Iceberg Lakehouse Federation
Iceberg lakehouse federation is the ability to query, join, and analyze data across multiple Iceberg catalogs, cloud environments, or storage locations in a single SQL statement — without moving data between systems or establishing dedicated ETL pipelines. Federation enables the “single pane of glass” analytics experience over a distributed, multi-cloud data estate.
Federation Scenarios
Multi-Catalog Federation
Different teams or business units maintain separate Iceberg catalogs. The query engine federates across them:
Marketing Catalog (Apache Polaris, AWS S3)
IT Catalog (Nessie, on-premise HDFS)
Finance Catalog (AWS Glue, S3)
↓
Dremio / Trino (federates across all three)
↓
Analyst: "JOIN marketing data WITH finance data"
Multi-Cloud Federation
Tables span multiple cloud providers:
Customer data: GCS (Google Cloud)
Order data: S3 (AWS)
Inventory data: ADLS (Azure)
↓
Query engine federates across clouds
Hybrid On-Premise/Cloud Federation
Legacy on-premise Hive tables + modern cloud Iceberg tables:
Historical data: On-premise HMS (Hive format)

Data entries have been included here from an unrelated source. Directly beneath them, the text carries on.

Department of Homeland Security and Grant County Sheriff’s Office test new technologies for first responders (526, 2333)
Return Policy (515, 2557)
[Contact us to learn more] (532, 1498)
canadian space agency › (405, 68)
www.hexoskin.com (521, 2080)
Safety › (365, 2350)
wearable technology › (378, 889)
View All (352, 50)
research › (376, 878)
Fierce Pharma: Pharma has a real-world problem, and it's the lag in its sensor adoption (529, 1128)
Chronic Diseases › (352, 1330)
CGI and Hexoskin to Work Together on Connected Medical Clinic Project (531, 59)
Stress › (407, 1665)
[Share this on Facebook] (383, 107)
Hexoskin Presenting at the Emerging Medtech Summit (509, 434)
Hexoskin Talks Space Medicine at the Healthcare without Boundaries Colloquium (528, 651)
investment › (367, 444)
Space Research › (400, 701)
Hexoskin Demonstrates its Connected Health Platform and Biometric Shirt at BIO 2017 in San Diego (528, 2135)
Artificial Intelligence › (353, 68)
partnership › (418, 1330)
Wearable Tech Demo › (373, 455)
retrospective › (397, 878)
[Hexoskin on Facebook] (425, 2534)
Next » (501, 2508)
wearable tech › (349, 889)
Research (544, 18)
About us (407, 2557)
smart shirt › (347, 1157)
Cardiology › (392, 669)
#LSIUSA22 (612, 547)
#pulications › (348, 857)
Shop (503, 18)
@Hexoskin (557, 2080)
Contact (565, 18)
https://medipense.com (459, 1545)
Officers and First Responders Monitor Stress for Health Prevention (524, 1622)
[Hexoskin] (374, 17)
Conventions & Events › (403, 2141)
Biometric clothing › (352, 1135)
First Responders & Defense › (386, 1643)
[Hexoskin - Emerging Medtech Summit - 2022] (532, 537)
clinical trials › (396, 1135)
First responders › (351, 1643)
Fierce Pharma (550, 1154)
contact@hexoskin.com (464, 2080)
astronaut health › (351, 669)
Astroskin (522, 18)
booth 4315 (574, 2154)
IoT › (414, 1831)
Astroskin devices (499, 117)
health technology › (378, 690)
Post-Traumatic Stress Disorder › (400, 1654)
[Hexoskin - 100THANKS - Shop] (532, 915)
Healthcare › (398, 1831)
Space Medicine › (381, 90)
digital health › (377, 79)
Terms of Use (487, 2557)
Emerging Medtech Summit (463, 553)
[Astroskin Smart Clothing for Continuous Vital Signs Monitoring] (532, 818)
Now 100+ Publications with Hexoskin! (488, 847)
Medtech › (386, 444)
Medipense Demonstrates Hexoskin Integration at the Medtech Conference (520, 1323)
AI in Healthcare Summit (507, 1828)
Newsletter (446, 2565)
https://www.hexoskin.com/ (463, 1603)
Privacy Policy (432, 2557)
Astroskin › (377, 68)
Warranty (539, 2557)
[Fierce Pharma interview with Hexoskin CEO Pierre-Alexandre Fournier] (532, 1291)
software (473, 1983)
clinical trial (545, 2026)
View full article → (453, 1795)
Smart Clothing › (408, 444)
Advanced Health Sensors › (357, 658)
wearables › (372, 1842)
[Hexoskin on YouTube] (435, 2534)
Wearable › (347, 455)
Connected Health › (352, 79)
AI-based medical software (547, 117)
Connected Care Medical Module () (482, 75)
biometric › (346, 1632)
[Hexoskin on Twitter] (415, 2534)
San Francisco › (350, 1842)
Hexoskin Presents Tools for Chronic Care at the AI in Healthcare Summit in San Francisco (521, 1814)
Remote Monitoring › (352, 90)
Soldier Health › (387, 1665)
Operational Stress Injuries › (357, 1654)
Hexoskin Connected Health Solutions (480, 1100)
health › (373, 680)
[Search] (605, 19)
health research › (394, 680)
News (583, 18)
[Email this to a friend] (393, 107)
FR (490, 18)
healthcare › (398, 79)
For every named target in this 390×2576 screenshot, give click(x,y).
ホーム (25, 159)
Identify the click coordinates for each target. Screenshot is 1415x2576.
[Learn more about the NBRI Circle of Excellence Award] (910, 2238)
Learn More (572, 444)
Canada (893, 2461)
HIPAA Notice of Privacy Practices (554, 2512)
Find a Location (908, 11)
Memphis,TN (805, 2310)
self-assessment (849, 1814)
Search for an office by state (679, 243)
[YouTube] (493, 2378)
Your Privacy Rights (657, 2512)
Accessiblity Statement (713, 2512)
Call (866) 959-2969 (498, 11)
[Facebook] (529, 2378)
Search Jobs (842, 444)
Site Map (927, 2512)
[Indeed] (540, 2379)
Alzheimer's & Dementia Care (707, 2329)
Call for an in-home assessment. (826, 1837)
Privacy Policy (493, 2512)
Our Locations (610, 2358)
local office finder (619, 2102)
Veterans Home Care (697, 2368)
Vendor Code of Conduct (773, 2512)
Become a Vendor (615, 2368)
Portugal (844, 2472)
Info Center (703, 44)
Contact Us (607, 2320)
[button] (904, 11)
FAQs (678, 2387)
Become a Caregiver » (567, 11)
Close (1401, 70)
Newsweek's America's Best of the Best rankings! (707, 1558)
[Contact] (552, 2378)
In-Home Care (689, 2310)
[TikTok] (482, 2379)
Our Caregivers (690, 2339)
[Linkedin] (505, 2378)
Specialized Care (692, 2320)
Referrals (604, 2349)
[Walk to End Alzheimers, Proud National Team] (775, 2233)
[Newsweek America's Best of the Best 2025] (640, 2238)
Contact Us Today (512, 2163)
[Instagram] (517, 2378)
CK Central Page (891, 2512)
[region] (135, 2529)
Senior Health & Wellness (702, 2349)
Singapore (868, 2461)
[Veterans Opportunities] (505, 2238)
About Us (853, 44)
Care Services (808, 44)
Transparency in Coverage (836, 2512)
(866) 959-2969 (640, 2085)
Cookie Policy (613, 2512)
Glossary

New data: AWS Polaris/Glue (Iceberg format)
↓
Federated query: historical + modern
Federation with Dremio
Dremio’s Intelligent Query Engine is purpose-built for federation. A single Dremio instance can connect to multiple Iceberg catalogs simultaneously and join across them:
-- Dremio: join tables from two different Iceberg catalogs
SELECT
m.campaign_id,
m.impressions,
f.revenue
FROM marketing_catalog.campaigns.ad_performance m
JOIN finance_catalog.revenue.daily_revenue f
ON m.date = f.date AND m.region = f.region
WHERE m.date >= '2026-01-01';
No data movement — Dremio pushes predicates down to each catalog’s storage, reads only needed columns, joins in its distributed query engine.
Federation with Trino
Trino’s connector architecture supports multiple concurrent catalog connections:
# trino/catalog/polaris.properties
connector.name=iceberg
iceberg.catalog.type=rest
iceberg.rest-catalog.uri=https://my-polaris.example.com
iceberg.rest-catalog.credential=client-id:client-secret
# trino/catalog/glue.properties
connector.name=iceberg
iceberg.catalog.type=glue
hive.metastore.glue.region=us-east-1
-- Trino: cross-catalog join
SELECT o.order_id, c.name
FROM polaris.analytics.orders o
JOIN glue.crm.customers c ON o.customer_id = c.id;
Apache Arrow Flight for Federation
Apache Arrow Flight provides a high-performance RPC protocol for exchanging columnar data between federation participants:
- Each Iceberg catalog exposes an Arrow Flight SQL endpoint.
- A federated query engine (Dremio) distributes sub-queries via Flight.
- Results return as Arrow batches — zero-copy, columnar, high-throughput.
Dremio uses Arrow Flight natively for accelerated data exchange in federated environments.
Federation and Credential Vending
A key challenge in federation is credentials: the query engine needs access to each catalog’s object storage. The Iceberg REST Catalog’s credential vending solves this:
- The federated query engine authenticates with each catalog separately.
- Each catalog vends scoped credentials for its storage prefix.
- The query engine reads each storage location using the respective vended credentials.
- Credentials are isolated per-catalog — no cross-contamination of access.
Federation Anti-Patterns
Don’t replicate data for federation: Moving data between catalogs to “enable” cross-catalog queries defeats the purpose. Federation should work against data in place.
Don’t over-federate: Every cross-catalog join incurs network I/O. For frequently-joined datasets, consider co-locating them in the same catalog namespace with appropriate access control instead of always federating.
Don’t bypass the catalog: Direct storage access bypasses credential vending and audit logging. All federated access should go through the catalog API.
Practical Federation: Dremio Open Catalog as the Hub
A common enterprise federation pattern uses Dremio’s Open Catalog (Apache Polaris) as the central hub:
Domain Catalogs (Polaris instances per domain)
├── Marketing Polaris → registered in Dremio as source
├── Finance Polaris → registered in Dremio as source
└── Engineering Polaris → registered in Dremio as source
Dremio Agentic Lakehouse
├── Federates queries across all three
├── AI Semantic Layer unifies business terms across domains
├── AI Agent answers cross-domain business questions
└── Single governance control plane via Dremio permissions
This architecture provides federated query capability while maintaining domain autonomy — each domain owns their catalog and data, while Dremio provides unified access and AI-powered analytics across the entire estate.